Thursday, December 29, 2011

Bóg dał, Bóg wziął

Bóg dał, Bóg wziął. That’s a Polish proverb, included on the dedication page for House of Good Hope, just beneath my grandparents’ names. It means “God gives, God takes.” Walt and Helen Petry both were dead by the time the book was published in 2007. Thus.

The phrase came to mind the day before Christmas when House of Good Hope’s publisher returned publication rights to me. This means the book is out of print and the publisher will make it no more. Theirs was a business decision I understood. It took four years to sell the first print run–a slow unraveling. The press offered to keep the book available in a single e-edition (via Barnes and Noble). I asked them to commit to full publication or give me back the rights, per our contract. The publisher’s terse reply arrived amidst a few holiday cards. “This letter will serve as official notice...” etc. I was disappointed that it had not begun, “Dear Michael.”

So now, HOGH has gone out of print just as The Greatest Show is poised to come into the world. Sad irony, that.

After I read the letter, I poured a nip of Scotch and toasted the book. Then I wandered room to room, as if the mail had brought news of the death of an old friend I once knew well but hadn’t talked with in a few years.

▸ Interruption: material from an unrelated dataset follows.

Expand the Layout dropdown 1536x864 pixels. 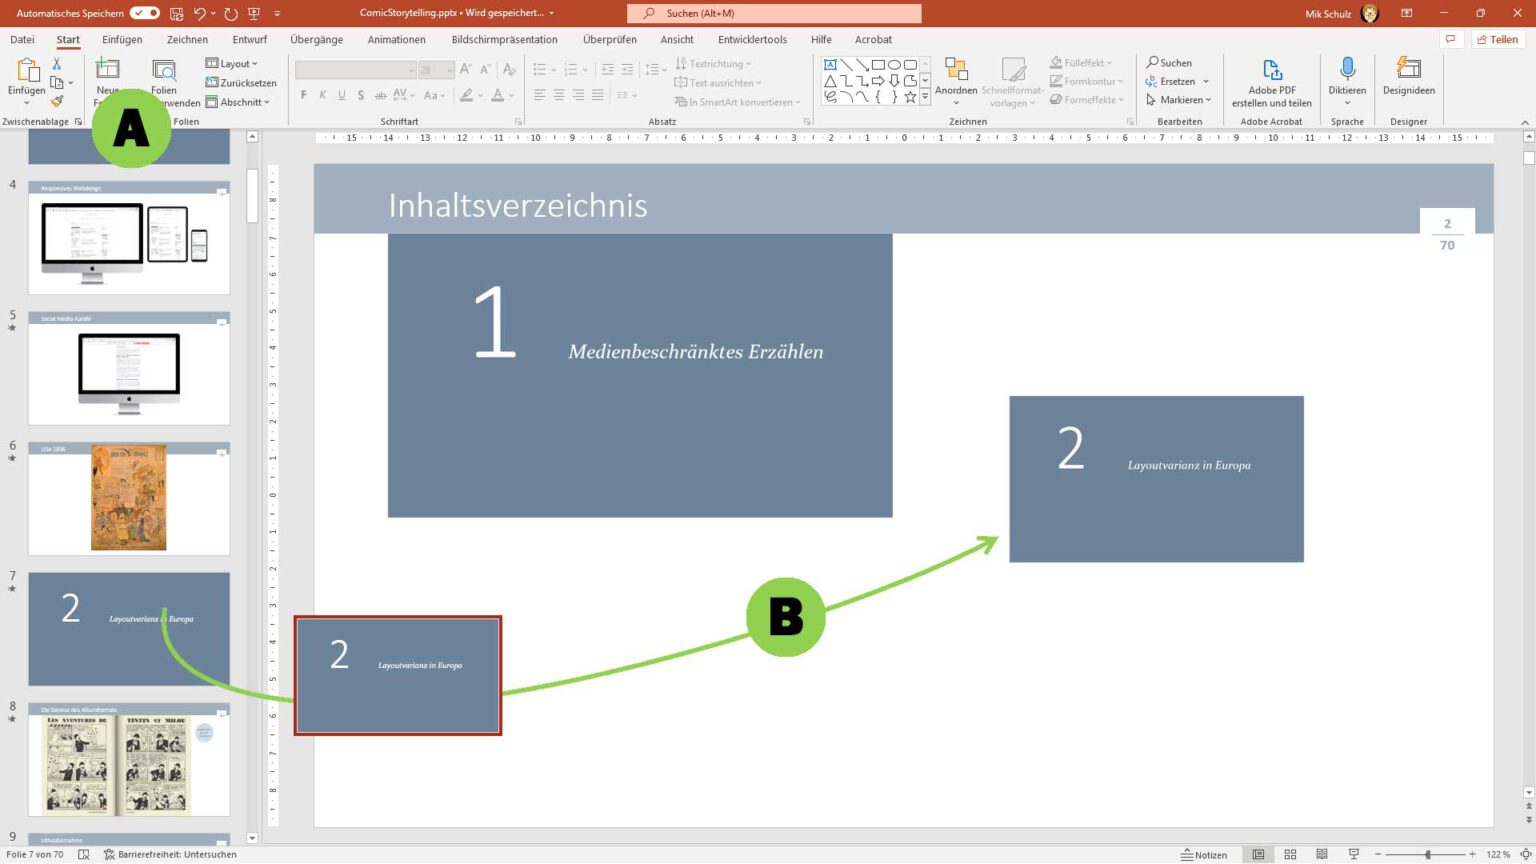232,63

House of Good Hope was a necessary book for me to write. It wasn’t cut out to be a big seller, that I knew, but without it, I’d never have gotten my current job as a professor teaching creative writing. More importantly, I’d never have had friendships with the men who are the book’s primary characters. I made the book with the hope that it would honor the memory of my grandparents and give my family an historical record. Likewise, I wanted to create something Hiram, Eric, Derrick, Joshua, and Harvey could give their children to say, “This was your father once.” I wanted to write something that praised Hartford as a place worth our attention. I wanted to better understand why we leave places we love and what price is paid when we do.

All of that sounds like a eulogy, but it isn’t, because HOGH isn’t dead. The book has come home, its rights mine again to do with as I please. My literary agent encouraged this path. He mentioned the ease of creating a Kindle edition, how simple it is to create a print-on-demand copy. His agency could help. Why let the book languish?

So now, House of Good Hope is out of print and poised to return if I so choose. I can revise it if I want, or not, or update it, or not. Or maybe years from now another publisher will ask for it. Maybe it will just sit for a while, not languishing, but waiting, because how God gives and takes, and in what order, and how often, is always a mystery, and who knows what comes next?